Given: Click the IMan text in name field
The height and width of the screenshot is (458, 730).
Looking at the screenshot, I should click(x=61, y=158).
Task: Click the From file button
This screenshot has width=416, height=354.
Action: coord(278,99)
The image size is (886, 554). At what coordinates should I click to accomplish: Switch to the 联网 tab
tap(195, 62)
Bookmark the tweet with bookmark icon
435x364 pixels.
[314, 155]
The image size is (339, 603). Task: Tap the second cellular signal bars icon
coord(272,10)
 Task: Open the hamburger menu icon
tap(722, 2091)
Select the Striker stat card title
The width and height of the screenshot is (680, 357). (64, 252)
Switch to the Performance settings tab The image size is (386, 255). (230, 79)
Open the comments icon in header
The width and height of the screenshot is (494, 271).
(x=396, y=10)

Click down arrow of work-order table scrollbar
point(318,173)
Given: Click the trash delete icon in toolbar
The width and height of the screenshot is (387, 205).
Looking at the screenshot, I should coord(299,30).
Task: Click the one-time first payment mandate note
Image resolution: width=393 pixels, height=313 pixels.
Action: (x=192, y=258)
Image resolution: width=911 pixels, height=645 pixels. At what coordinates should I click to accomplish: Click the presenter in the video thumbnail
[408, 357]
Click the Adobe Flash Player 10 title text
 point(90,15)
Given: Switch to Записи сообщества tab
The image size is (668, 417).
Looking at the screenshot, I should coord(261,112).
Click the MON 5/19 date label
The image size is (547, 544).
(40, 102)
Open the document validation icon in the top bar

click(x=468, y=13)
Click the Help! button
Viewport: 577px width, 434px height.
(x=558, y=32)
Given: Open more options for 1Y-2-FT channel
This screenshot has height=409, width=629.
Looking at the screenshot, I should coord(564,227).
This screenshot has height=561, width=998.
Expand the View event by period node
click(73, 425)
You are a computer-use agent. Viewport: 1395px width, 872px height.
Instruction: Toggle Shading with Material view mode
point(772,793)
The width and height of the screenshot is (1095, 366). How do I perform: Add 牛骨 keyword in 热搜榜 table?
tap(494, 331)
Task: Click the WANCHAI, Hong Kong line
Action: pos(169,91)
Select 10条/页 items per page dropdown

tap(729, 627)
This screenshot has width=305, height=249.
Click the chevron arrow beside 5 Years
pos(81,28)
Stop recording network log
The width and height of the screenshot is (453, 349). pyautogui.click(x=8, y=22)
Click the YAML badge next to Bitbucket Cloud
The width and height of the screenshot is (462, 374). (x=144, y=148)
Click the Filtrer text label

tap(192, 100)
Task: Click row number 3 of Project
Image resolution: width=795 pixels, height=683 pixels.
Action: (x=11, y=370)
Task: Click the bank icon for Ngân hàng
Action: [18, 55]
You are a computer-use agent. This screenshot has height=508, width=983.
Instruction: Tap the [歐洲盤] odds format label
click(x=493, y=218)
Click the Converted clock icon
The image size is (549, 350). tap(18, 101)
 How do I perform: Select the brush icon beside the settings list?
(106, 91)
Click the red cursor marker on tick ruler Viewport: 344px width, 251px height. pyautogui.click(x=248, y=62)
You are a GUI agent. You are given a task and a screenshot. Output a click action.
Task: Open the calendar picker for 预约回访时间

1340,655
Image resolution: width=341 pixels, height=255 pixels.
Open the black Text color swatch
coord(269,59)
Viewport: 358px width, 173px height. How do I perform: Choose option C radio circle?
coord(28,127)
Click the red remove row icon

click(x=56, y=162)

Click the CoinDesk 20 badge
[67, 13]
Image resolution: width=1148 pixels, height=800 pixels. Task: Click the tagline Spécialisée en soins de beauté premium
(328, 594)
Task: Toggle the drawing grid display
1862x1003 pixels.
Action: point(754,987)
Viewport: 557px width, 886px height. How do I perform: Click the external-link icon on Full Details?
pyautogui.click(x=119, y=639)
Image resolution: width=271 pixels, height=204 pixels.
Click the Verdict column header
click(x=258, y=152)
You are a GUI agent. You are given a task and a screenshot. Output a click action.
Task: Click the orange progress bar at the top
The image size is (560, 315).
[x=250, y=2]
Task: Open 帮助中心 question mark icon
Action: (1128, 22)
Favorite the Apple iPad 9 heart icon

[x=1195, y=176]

(WHAT YOU ARE ASKED TO DO):
What you return must match the data above character for character.

(RESPONSE AREA):
Given: Click the IMan text in name field
The height and width of the screenshot is (458, 730).
Looking at the screenshot, I should click(x=61, y=158).
Task: Click the From file button
This screenshot has width=416, height=354.
Action: coord(278,99)
The image size is (886, 554). At what coordinates should I click to accomplish: Switch to the 联网 tab
tap(195, 62)
Bookmark the tweet with bookmark icon
435x364 pixels.
[314, 155]
The image size is (339, 603). Task: Tap the second cellular signal bars icon
coord(272,10)
 Task: Open the hamburger menu icon
tap(722, 2091)
Select the Striker stat card title
The width and height of the screenshot is (680, 357). (64, 252)
Switch to the Performance settings tab The image size is (386, 255). (230, 79)
Open the comments icon in header
The width and height of the screenshot is (494, 271).
(x=396, y=10)

Click down arrow of work-order table scrollbar
point(318,173)
Given: Click the trash delete icon in toolbar
The width and height of the screenshot is (387, 205).
Looking at the screenshot, I should coord(299,30).
Task: Click the one-time first payment mandate note
Image resolution: width=393 pixels, height=313 pixels.
Action: (x=192, y=258)
Image resolution: width=911 pixels, height=645 pixels. At what coordinates should I click to accomplish: Click the presenter in the video thumbnail
[408, 357]
Click the Adobe Flash Player 10 title text
 point(90,15)
Given: Switch to Записи сообщества tab
The image size is (668, 417).
Looking at the screenshot, I should coord(261,112).
Click the MON 5/19 date label
The image size is (547, 544).
(40, 102)
Open the document validation icon in the top bar

click(x=468, y=13)
Click the Help! button
Viewport: 577px width, 434px height.
(x=558, y=32)
Given: Open more options for 1Y-2-FT channel
This screenshot has height=409, width=629.
Looking at the screenshot, I should coord(564,227).
This screenshot has height=561, width=998.
Expand the View event by period node
click(73, 425)
You are a computer-use agent. Viewport: 1395px width, 872px height.
Instruction: Toggle Shading with Material view mode
point(772,793)
The width and height of the screenshot is (1095, 366). How do I perform: Add 牛骨 keyword in 热搜榜 table?
tap(494, 331)
Task: Click the WANCHAI, Hong Kong line
Action: pos(169,91)
Select 10条/页 items per page dropdown

tap(729, 627)
This screenshot has width=305, height=249.
Click the chevron arrow beside 5 Years
pos(81,28)
Stop recording network log
The width and height of the screenshot is (453, 349). pyautogui.click(x=8, y=22)
Click the YAML badge next to Bitbucket Cloud
The width and height of the screenshot is (462, 374). (x=144, y=148)
Click the Filtrer text label

tap(192, 100)
Task: Click row number 3 of Project
Image resolution: width=795 pixels, height=683 pixels.
Action: (x=11, y=370)
Task: Click the bank icon for Ngân hàng
Action: [18, 55]
You are a computer-use agent. This screenshot has height=508, width=983.
Instruction: Tap the [歐洲盤] odds format label
click(x=493, y=218)
Click the Converted clock icon
The image size is (549, 350). tap(18, 101)
 How do I perform: Select the brush icon beside the settings list?
(106, 91)
Click the red cursor marker on tick ruler Viewport: 344px width, 251px height. pyautogui.click(x=248, y=62)
You are a GUI agent. You are given a task and a screenshot. Output a click action.
Task: Open the calendar picker for 预约回访时间

1340,655
Image resolution: width=341 pixels, height=255 pixels.
Open the black Text color swatch
coord(269,59)
Viewport: 358px width, 173px height. How do I perform: Choose option C radio circle?
coord(28,127)
Click the red remove row icon

click(x=56, y=162)

Click the CoinDesk 20 badge
[67, 13]
Image resolution: width=1148 pixels, height=800 pixels. Task: Click the tagline Spécialisée en soins de beauté premium
(328, 594)
Task: Toggle the drawing grid display
1862x1003 pixels.
Action: point(754,987)
Viewport: 557px width, 886px height. How do I perform: Click the external-link icon on Full Details?
pyautogui.click(x=119, y=639)
Image resolution: width=271 pixels, height=204 pixels.
Click the Verdict column header
click(x=258, y=152)
You are a GUI agent. You are given a task and a screenshot. Output a click action.
Task: Click the orange progress bar at the top
The image size is (560, 315).
[x=250, y=2]
Task: Open 帮助中心 question mark icon
Action: (1128, 22)
Favorite the Apple iPad 9 heart icon

[x=1195, y=176]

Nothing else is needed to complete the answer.